A research group led Prof. ZHANG Lihua from the Dalian Institute of Chemical Physics (DICP) of the Chinese Academy of Sciences (CAS), in collaboration with Assoc. Prof. GONG Zhou from the Precision Measurement Science and Technology Innovation Research Institute of CAS, has proposed a strategy using in-vivo chemical cross-linking and mass spectrometry (in-vivo XL-MS) to decode the dynamic structure of proteins within cells.

In-vivo XL-MS is potential for analyzing the dynamic structure of proteins within cells due to its high throughput, high sensitivity, and low requirements for protein purity.

This study was published in Angewandte Chemie International Edition on July 5.

AlphaFold, a previously proposed protein structure prediction method, combines novel neural network architectures and training procedures that are based on the evolution of structural patterns and the integration of physical and geometric restraints.

In this study, the researchers utilized the prior structure obtained from AlphaFold2 as prior information, and combined in-vivo XL-MS data with various structural calculation methods to assess the compatibility between structures and cross-linking information.

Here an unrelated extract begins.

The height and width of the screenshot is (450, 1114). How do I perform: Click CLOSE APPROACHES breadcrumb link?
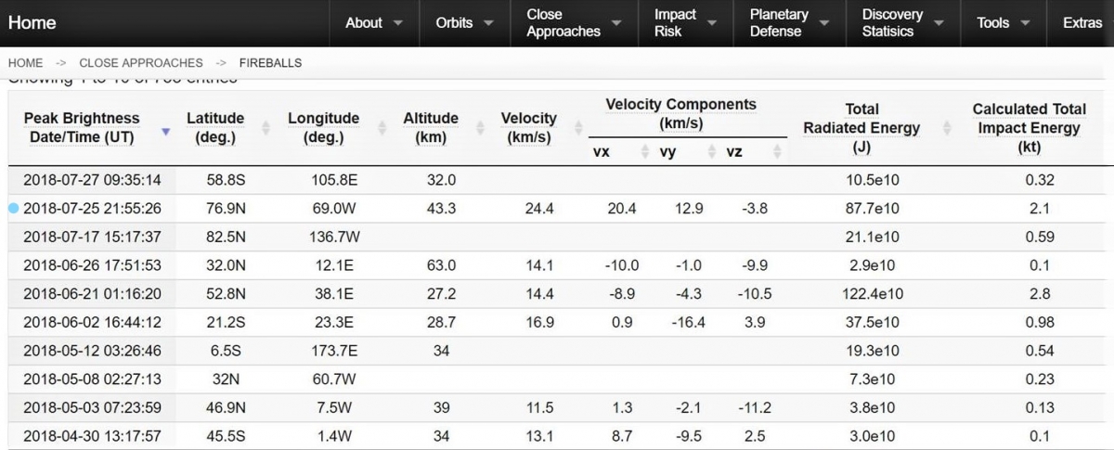point(140,63)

They reconstructed the dynamic structures of various proteins within cells.

Illustration of a hierarchical strategy to decode protein dynamics with in-vivo XL-MS (Image by ZHANG Beirong)

They focused on multi-domain proteins and proposed a strategy to treat the domains as a whole, utilizing XL-MS data between the domains to model the dynamic structures of proteins within cells. They characterized the dynamic structures of three multi-domain proteins, namely calmodulin, hnRNP A1, and hnRNP D0.

As for IDPs, they introduced two complementary structural characterization strategies: one involved directly converting XL-MS data into distance constraints for IDP structure calculation, while the other strategy employed unbiased sampling using all-atom molecular dynamics simulations, followed by evaluation and selection of the sampled structures based on XL-MS data. By employing these two strategies, they decoded the ensemble conformations of two highly mobile high-mobility group proteins within cells, HMG-I/Y and HMG-17.

"Our study provides technical support for a deeper understanding of the molecular mechanisms underlying protein functionality in the cellular microenvironment," said Prof. ZHANG.